Do you think that I should rewrite ( 1 + 1/2 + ... 1/n) as 1/n and do a ration test on
\sum x^n / n

Or is there a special way to treat the first expression in brackets.

 

[craig16]

Hmm, I think you just do the sum of a sum..

But if you do that and use the ratio test you get the limit to be zero, and then it would be convergent for all values of x. I just have no clue if that's how it's done.

 

[Dick]

Yeah,

Do you think that I should rewrite ( 1 + 1/2 + ... 1/n) as 1/n and do a ration test on
\sum x^n / n

Or is there a special way to treat the first expression in brackets.

But that's not true.

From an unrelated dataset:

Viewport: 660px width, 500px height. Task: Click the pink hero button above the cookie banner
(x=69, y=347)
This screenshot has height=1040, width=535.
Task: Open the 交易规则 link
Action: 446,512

The ratio test expression is (1+1/2+...+1/n+1/(n+1))/(1+1/2+...+1/n). Can you show that the limit of that is 1?

 

[craig16]

Hmm,

But how would showing the sum in brackets goes to one with the ratio test help? If that limit equals one the ratio test would be inconclusive.

If I treat this as two sums the (1/n) sum would diverge. So I still don't know what to do.

 

[Dick]

Hmm,

But how would showing the sum in brackets goes to one with the ratio test help? If that limit equals one the ratio test would be inconclusive.

If I treat this as two sums the (1/n) sum would diverge. So I still don't know what to do.

I omitted the x^(n+1)/x^n part of the ratio test. If you can show the limit of what I gave you is 1, then the ratio test will give you x for the ratio.

 

[craig16]

Okay, makes sense.

honestly though I don't quite understand the algebra of that limit

n+ 1 / n

you would have, (1/2 + 1/3 ... 1/n+1 ) / (1+1/2... 1/n)

Everything cancels out but ( 1/ n+1 ) / 1 ) ?

Or does the 1/n stay on the bottom

 

[Dick]

Okay, makes sense.

honestly though I don't quite understand the algebra of that limit

n+ 1 / n

you would have, (1/2 + 1/3 ... 1/n+1 ) / (1+1/2... 1/n)

Everything cancels out but ( 1/ n+1 ) / 1 ) ?

Or does the 1/n stay on the bottom

Break it up as (1+1/2+...+1/n)+1/(n+1) in the numerator and (1+1/2+...+1/n) in the denominator. Divide through by the denominator. You get 1+something. What's the something? Can you show the something goes to zero as n->infinity?

 

[craig16]

Okay,

I'm curious though why you wrote the numerator with a 1 in it. Since it is n+1 won't it start at 1/2 and finish with 1/n+1, and the denominator start as 1 and finish with 1/n?

 

[Dick]

Okay,

I'm curious though why you wrote the numerator with a 1 in it. Since it is n+1 won't it start at 1/2 and finish with 1/n+1, and the denominator start as 1 and finish with 1/n?

Not at all. If a_n is the coefficient, then a_1=1, a_2=1+1/2, a_3=1+1/2+1/3. So what's a_3/a_2?